** Begin TEXT SHOWN **

What makes a cold-blooded killer? Madness, badness, or both?

A narrator of unknown age, gender, and relationship to an old man, earnestly, urgently defends their own sanity, as they explain exactly how they planned and committed his murder:
So you think that I am mad? A madman cannot plan….
So I am mad, you say? You should have seen how careful I was.

Or could the narrator be death himself?!

In contrast to the detail of the deed, everything else is vague.

It’s addressed to “you”, which is very direct, almost making show more the reader complicit. But we don’t know if they’re talking to themself, a psychiatrist (not that the profession existed back then), priest, God, judge, jailer, or unimagined readers, more than 150 years later. Nor why they are confessing. But it’s not to the three (significant, surely) police officers.

The victim is a man the narrator says has never harmed them, and whose death would not profit them. No reason is suggested beyond the sort of fears many of us have in childhood. In fact, motive is explicitly denied:
There was no reason for what I did.


Image: An eye peeking through a door. (Source.)

I could not see the old man’s face. Only that eye, that hard blue eye, and the blood in my body became like ice.

Take blood

The perfect crime.
Murder is so easy!

But then guilt kicks in, ticks in.
A metaphor made flesh, in flesh.
Bloody brilliant.

** End TEXT SHOWN **

_STATED GOAL 1_
Return, word for word, the passage of the essay on the murder confession that begins at the words "I could not" and stops after "Bloody brilliant.".
_STATED GOAL 2_
Retype, with no changes, the lines of the data listing that begin at the line containing "The width and height of the screenshot is (1280, 992)." and stop after the line containing "will click(x=201, y=532).".

** Begin MATERIALS PROVIDED **

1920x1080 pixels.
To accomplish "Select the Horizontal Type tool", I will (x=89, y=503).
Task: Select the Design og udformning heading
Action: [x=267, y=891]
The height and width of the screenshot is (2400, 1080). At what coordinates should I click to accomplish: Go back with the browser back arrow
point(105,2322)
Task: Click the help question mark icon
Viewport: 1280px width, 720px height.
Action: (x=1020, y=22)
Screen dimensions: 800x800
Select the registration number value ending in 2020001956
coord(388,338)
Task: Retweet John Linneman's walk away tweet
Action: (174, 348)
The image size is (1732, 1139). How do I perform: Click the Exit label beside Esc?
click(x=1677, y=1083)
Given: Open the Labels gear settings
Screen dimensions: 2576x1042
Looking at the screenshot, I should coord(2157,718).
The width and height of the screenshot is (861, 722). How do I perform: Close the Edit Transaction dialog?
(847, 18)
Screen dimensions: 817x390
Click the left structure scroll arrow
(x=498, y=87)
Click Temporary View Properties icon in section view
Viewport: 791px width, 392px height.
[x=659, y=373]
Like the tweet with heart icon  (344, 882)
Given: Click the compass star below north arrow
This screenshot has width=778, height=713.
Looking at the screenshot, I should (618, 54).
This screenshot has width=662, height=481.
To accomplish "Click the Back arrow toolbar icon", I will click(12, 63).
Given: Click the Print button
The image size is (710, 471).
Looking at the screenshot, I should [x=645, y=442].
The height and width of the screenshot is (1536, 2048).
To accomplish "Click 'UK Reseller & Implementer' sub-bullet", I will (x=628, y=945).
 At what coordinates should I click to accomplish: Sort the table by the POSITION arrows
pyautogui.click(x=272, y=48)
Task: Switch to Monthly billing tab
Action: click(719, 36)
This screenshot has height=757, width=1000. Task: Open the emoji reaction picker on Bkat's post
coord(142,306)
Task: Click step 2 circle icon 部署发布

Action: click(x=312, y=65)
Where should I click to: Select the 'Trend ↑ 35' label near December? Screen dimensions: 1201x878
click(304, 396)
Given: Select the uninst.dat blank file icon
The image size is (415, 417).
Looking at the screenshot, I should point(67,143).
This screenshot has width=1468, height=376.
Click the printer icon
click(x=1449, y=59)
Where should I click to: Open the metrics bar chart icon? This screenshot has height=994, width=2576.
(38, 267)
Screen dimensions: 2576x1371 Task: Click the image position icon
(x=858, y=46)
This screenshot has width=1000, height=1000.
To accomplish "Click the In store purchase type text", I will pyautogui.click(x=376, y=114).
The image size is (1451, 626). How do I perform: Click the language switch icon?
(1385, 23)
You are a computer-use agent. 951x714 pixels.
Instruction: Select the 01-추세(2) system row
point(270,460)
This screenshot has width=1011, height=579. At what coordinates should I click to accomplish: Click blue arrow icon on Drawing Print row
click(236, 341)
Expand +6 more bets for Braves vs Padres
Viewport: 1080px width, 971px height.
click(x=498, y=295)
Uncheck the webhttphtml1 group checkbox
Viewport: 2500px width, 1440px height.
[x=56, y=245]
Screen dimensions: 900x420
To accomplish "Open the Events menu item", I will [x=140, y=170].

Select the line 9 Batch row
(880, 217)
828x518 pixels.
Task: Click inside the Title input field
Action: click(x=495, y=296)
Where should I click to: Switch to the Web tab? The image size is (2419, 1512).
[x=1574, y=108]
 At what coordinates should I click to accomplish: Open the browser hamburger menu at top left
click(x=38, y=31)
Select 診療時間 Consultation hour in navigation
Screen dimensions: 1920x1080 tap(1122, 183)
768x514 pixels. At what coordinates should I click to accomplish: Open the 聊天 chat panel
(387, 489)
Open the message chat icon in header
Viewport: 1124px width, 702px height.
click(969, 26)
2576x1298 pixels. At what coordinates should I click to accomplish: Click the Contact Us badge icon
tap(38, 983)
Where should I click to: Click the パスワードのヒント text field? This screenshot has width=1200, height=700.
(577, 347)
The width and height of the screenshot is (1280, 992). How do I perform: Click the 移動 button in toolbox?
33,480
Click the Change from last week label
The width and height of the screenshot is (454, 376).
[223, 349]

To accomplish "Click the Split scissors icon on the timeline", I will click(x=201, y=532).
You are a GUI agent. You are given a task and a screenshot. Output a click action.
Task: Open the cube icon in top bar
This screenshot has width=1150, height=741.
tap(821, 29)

** End MATERIALS PROVIDED **

_EXERCISE SOLUTION 1_
I could not see the old man’s face. Only that eye, that hard blue eye, and the blood in my body became like ice.

Take blood

The perfect crime.
Murder is so easy!

But then guilt kicks in, ticks in.
A metaphor made flesh, in flesh.
Bloody brilliant.

_EXERCISE SOLUTION 2_
The width and height of the screenshot is (1280, 992). How do I perform: Click the 移動 button in toolbox?
33,480
Click the Change from last week label
The width and height of the screenshot is (454, 376).
[223, 349]

To accomplish "Click the Split scissors icon on the timeline", I will click(x=201, y=532).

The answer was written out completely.